Nathan Tyson

Personal information
- Full name: Nathan Tyson
- Date of birth: 4 May 1982 (age 43)
- Place of birth: Reading, Berkshire, England
- Position(s): Forward

Youth career
- Reading

Senior career*
- Years: Team / Apps / (Gls)
- 1999–2004: Reading / 33 / (1)
- 2001: → Maidenhead United (loan) / 8 / (3)
- 2001: → Swansea City (loan) / 11 / (1)
- 2002: → Cheltenham Town (loan) / 8 / (1)
- 2004: → Wycombe Wanderers (loan) / 10 / (3)
- 2004–2006: Wycombe Wanderers / 68 / (39)
- 2005–2006: → Nottingham Forest (loan) / 8 / (2)
- 2006–2011: Nottingham Forest / 176 / (33)
- 2011–2013: Derby County / 39 / (4)
- 2013: → Millwall (loan) / 4 / (1)
- 2013–2014: Blackpool / 10 / (3)
- 2013–2014: → Fleetwood Town (loan) / 4 / (0)
- 2014: → Notts County (loan) / 10 / (0)
- 2014–2016: Doncaster Rovers / 71 / (18)
- 2016–2017: Kilmarnock / 17 / (0)
- 2017–2019: Wycombe Wanderers / 33 / (8)
- 2019–2020: Notts County / 14 / (1)
- 2020: → Chesterfield (loan) / 6 / (3)
- 2020–2022: Chesterfield / 21 / (2)
- 2022: → Alfreton Town (loan) / 3 / (0)
- 2022–2023: Grantham Town / 29 / (6)
- 2023: Ilkeston Town / 4 / (2)
- 2023: Long Eaton United / 1 / (0)
- 2023-2024: Basford United / 10 / (2)
- 2024: Clay Cross Town / 1 / (0)

International career
- 2003: England U20 / 1 / (2)

= Nathan Tyson =

English footballer (born 1982)

Nathan Tyson (born 4 May 1982) is an English professional footballer who plays as a forward; he last played for Clay Cross Town. He represented the England under-20 team in February 2003.
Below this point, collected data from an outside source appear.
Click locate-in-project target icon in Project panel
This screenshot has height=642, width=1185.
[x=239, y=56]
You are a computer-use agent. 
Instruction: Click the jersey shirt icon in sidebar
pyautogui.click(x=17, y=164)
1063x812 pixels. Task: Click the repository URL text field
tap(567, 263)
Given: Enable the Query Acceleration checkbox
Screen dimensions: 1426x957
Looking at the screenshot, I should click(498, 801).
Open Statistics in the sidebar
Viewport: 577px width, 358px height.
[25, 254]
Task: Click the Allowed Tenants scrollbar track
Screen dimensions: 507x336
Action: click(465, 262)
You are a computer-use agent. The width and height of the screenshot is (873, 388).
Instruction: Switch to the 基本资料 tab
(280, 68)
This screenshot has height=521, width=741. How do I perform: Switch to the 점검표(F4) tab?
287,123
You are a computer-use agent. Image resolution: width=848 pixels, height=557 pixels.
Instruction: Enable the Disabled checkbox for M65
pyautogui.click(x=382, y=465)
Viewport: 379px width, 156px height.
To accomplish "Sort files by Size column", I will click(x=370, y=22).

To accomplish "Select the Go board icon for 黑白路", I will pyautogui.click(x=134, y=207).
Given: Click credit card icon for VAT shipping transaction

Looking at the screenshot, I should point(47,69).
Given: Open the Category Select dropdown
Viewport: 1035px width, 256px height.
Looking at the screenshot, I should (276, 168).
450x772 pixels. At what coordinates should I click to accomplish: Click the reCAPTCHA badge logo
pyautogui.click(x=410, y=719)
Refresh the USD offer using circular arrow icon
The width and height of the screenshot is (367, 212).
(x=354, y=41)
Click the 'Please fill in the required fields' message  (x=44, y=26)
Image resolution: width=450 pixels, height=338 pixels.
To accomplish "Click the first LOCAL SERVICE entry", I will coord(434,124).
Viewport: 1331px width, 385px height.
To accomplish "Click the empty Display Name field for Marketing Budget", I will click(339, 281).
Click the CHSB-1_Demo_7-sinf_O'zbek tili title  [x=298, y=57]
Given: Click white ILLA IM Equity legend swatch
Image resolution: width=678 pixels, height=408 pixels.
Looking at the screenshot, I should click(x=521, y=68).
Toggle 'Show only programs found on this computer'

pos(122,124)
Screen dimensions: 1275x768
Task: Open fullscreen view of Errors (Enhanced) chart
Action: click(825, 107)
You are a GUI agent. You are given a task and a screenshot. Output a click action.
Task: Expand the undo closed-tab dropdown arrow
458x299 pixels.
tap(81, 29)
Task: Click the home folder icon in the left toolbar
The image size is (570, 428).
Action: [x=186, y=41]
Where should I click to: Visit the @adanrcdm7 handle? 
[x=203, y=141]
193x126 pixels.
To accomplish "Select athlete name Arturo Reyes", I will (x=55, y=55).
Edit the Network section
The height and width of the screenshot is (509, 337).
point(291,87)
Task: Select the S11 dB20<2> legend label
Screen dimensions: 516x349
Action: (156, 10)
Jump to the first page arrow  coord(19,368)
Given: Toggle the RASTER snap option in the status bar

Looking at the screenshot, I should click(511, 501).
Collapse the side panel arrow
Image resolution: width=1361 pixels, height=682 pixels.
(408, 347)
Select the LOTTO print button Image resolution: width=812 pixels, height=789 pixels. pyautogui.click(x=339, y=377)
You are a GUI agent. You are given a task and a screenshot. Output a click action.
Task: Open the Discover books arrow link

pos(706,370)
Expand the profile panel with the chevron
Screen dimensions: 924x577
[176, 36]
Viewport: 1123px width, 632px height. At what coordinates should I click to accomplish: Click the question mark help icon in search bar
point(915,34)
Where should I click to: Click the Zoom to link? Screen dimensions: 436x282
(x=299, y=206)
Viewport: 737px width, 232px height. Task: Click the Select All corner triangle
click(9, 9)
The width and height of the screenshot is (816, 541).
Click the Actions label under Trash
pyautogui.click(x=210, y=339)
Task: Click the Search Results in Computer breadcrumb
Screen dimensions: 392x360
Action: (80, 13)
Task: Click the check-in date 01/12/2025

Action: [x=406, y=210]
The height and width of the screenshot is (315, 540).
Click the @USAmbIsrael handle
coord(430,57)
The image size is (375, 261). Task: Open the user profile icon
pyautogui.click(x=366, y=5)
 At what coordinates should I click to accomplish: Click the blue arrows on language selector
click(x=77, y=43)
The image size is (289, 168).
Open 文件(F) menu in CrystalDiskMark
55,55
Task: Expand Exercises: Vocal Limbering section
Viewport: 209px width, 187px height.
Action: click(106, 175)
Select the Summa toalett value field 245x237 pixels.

A pacey, left-footed forward, he began his career at Reading, where he made his first-team debut in April 2000. He had loan spells at Maidenhead United, Swansea City, Cheltenham Town, and Wycombe Wanderers, before he joined Wycombe Wanderers on a permanent transfer in March 2004. He averaged a goal every two games for Wycombe and was sold on to Nottingham Forest for a £675,000 fee in January 2006. He spent five and a half seasons with Forest, and helped the club to win promotion out of League One in 2007–08. He moved on to Derby County in June 2011, and was loaned out to Millwall in January 2013. He signed with Blackpool in September 2013, and was loaned out to Fleetwood Town and Notts County after failing to win a first team place at Blackpool. He joined Doncaster Rovers in July 2014, and spent two seasons with the club before moving to Kilmarnock in 2016 for a year.

==Club career==

===Reading===
Tyson began his career at Reading as part of the youth academy, and made his first team debut on 29 April 2000, coming on as an 80th-minute substitute for Darius Henderson in a 1–1 draw with Bury at Gigg Lane. In August 2001, he joined Swansea City of the Third Division on an initial one-month loan. On 29 September, he was sent off for a foul on goalkeeper Stuart Brock two minutes after coming on as a substitute in a 2–0 win over Kidderminster Harriers at Aggborough, though manager Colin Addison said that he intended to appeal the decision as Tyson was "only a fraction from taking the ball". Tyson scored his first goal in the Football League on 23 October, helping the "Swans" to a 2–0 win over Darlington at Vetch Field. He returned to the Third Division towards the end of the 2001–02 season, joining Cheltenham Town on loan in March 2002. Manager Steve Cotterill signed him to help the club push for the play-offs, and Tyson scored one goal from one start and seven substitute appearances in the league, but did not feature in the play-offs as the "Robins" went on to secure promotion with a 3–1 victory over Rushden & Diamonds in the play-off final.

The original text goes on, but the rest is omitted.